Hello,
I just started using mothur a month ago, and the wiki and forum have been very useful resources as I learn my way around, so thanks all for maintaining those.
As background, I’m running mothur on an 8-processor Mac with OS 10.6 and 18 GB of RAM and 60 GB of swap memory on a SSD. I’m following the example presented in the Costello stool analysis to analyze environmental bacterial 454 sequences, and have a 0.25 distance matrix of 45,000 sequences. Since the file is 9.7 GB and hcluster is read/write intensive, I moved the matrix file onto the SSD and started hcluster; however, after 4 days it didn’t yield any output. Then since I had available RAM and swap memory, and no success with hcluster, I tried using the cluster command (average neighbor, 0.03 cutoff). Reading it into memory and doing the clustering procedure took up 16 GB of RAM plus 26 GB of swap memory; I started this Wednesday and terminated it today (run time of 5 days) because it didn’t progress any further after finishing the ‘unique’ on day 1. The commands for those procedures are below. My questions are:
1). We decided to use the SSD to minimize read/write time, so we allocated 60GB of swap memory on it. It is working as swap memory, except it didn’t seem to help the 18GB of RAM with clustering. Would this swap memory have been able to ‘trick’ mothur into thinking I had more RAM?

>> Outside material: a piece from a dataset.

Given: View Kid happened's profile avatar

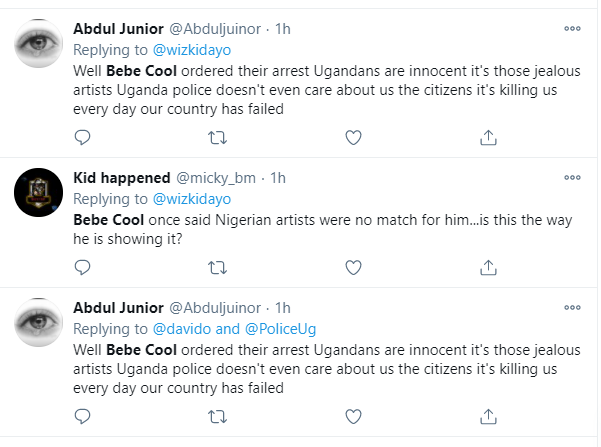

2). Though the file size is almost 10 GB, I have enough RAM available to read it into memory. Do you know why neither cluster nor hcluster worked? Or should I have given either/both more time?
3). Using a 0.10 distance matrix was a smaller file size but changed my cutoff. Should I try making a 0.15 or 0.20 distance matrix, to get the final clustering cutoff of 0.03?
Thanks and cheers,
Sharon
mothur > dist.seqs(fasta=B.1233.fasta, cutoff=0.10, processors=8)
…
Output File Name:
B.1233.dist
It took 2042 to calculate the distances for 44529 sequences.
I changed the filename to B.1233.10.dist.
mothur > read.dist(column=B.1233.10.dist, name=B.1233.names)
********************###########
Reading matrix: |||||||||||||||||||||||||||||||||||||||||||||||||||
It took 607 secs to read
mothur > cluster(method=average, cutoff=0.03)
changed cutoff to 0.0212287
Output File Names:
B.1233.10.an.sabund
B.1233.10.an.rabund
B.1233.10.an.list
It took 71663 seconds to cluster
I tried with a 0.25 distance matrix.
mothur > dist.seqs(fasta=B.1233.fasta, cutoff=0.25, processors=8)
…
Output File Name:
B.1233.dist
It took 2589 to calculate the distances for 44529 sequences.
I changed the filename to B.1233.25.dist.
hcluster(column=B.1233.25.dist, name=B.1233.names, method=average, cutoff=0.03)
With no progress after 4 days, I terminated the command and changed tactics.
mothur > read.dist(column=B.1233.25.dist, name=B.1233.names)
********************###########
Reading matrix: |||||||||||||||||||||||||||||||||||||||||||||||||||
It took 1311 secs to read
mothur > cluster(method=average, cutoff=0.03)
quitting command…
With no progress after 5 days, I terminated the command.